Os avanços de outras culturas com base nas melhorias criadas para a soja podem ser representados pela indústria de carnes, que dependem de ração feita de soja e milho para engordar os rebanhos. O próprio avanço do milho, que diminuiu a área plantada na primeira safra por perder espaço para a soja e ganhou na segunda, com a rotação de cultura, é parte dessa história. Mudanças que ocorreram não apenas devido a melhorias genéticas ou transgênicas, parte talvez mais reconhecida da tecnologia, mas pelo manejo de solo, o tratamento fitossanitário e o plantio direto, entre outros, conforme a Embrapa Soja.
O chefe-geral da Embrapa Soja, José Renato Bouças Farias, conta que o primeiro grande avanço foi mesmo genética, devido à necessidade de adaptar a soja, que originalmente precisa de menor exposição à luz solar para se desenvolver, para zonas tropicais, mais quentes e com maior período de luminosidade. Na década seguinte, foi a vez dos melhoramentos fitossanitários, para que a planta resistisse ou tolerasse doenças e pragas. "Porque, enquanto não existe a cultura, não há quase problema fitossanitário. Quando começa, surgem doenças de todos os tipos, problemas com lagartas, e é preciso encontrar soluções", diz.

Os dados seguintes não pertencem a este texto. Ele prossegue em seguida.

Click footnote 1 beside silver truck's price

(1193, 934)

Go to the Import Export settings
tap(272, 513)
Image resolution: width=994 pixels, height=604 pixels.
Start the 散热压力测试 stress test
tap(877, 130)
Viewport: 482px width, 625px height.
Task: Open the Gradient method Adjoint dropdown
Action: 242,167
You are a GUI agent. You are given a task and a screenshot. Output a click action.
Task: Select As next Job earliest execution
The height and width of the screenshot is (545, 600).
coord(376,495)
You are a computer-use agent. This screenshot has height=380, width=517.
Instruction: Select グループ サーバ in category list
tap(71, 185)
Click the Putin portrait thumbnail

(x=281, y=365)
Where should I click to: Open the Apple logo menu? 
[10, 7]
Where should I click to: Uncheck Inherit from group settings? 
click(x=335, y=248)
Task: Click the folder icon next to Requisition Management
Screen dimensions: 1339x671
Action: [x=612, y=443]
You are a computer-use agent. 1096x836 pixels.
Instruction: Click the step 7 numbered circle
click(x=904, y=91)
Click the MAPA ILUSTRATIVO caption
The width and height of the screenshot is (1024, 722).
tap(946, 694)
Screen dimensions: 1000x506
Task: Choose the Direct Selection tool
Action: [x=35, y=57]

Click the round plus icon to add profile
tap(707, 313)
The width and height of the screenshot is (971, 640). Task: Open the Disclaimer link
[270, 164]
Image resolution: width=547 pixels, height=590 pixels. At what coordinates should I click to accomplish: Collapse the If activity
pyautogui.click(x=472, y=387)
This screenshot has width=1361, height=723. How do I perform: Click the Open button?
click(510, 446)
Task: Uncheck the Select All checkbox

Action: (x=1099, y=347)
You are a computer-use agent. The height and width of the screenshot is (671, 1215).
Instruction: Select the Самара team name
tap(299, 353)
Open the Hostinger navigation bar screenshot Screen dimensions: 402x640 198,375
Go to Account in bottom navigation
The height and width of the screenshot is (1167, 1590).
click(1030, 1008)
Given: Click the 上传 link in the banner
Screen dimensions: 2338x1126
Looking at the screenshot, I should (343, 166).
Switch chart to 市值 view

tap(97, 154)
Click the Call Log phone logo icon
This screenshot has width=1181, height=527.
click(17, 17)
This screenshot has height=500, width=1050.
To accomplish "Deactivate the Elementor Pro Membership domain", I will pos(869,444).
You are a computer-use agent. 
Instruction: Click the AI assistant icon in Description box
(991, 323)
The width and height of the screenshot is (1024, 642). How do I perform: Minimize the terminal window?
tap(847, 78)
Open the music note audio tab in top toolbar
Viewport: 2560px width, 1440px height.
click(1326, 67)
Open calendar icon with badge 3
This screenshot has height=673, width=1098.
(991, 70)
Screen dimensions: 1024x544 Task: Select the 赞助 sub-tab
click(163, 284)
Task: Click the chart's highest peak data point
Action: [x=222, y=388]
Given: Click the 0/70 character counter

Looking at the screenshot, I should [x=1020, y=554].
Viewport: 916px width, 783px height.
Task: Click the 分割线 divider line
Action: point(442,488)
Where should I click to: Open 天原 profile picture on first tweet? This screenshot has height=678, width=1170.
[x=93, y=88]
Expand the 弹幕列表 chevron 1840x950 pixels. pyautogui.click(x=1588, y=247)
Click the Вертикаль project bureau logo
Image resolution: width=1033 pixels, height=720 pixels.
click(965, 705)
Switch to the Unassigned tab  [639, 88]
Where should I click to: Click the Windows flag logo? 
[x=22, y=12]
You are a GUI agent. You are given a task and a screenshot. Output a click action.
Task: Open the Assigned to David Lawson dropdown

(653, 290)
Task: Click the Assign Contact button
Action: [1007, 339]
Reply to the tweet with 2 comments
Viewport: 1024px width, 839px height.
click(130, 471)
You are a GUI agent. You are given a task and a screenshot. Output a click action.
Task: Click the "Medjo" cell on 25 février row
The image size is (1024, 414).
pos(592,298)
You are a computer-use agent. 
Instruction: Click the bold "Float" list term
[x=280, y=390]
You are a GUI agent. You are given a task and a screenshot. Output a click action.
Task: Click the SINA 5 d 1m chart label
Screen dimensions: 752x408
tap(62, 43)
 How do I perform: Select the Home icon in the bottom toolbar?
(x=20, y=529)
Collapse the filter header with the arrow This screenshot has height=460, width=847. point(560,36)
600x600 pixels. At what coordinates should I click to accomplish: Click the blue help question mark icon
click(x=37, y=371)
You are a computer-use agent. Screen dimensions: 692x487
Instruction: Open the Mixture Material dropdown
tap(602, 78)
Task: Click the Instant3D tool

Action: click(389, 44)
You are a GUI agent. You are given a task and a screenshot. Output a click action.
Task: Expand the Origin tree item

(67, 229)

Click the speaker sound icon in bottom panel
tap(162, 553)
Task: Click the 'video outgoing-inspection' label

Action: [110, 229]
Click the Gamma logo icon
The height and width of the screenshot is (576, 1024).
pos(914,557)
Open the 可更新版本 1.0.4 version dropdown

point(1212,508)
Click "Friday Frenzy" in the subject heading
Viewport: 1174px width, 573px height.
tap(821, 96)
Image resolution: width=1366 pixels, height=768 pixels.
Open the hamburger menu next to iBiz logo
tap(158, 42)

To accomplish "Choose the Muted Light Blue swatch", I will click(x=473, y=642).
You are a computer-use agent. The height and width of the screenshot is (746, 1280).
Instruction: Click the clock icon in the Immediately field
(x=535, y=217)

Nos anos 1990, foi a vez dos resultados surgirem do manejo e conservação do solo e do plantio direto, considerados por ele como o momento da grande virada do agronegócio no Brasil. "A partir de 2000 começamos a ter sistemas de produção integrados, rotação de cultura, sucessão entre soja e milho, integração lavoura e pecuária", explica. "Mas cada vez que um desses processos surgem, novos desafios aparecem nas áreas de genética, fitossanitária, de manejo, e precisamos resolvê-los", completa. (F.G.)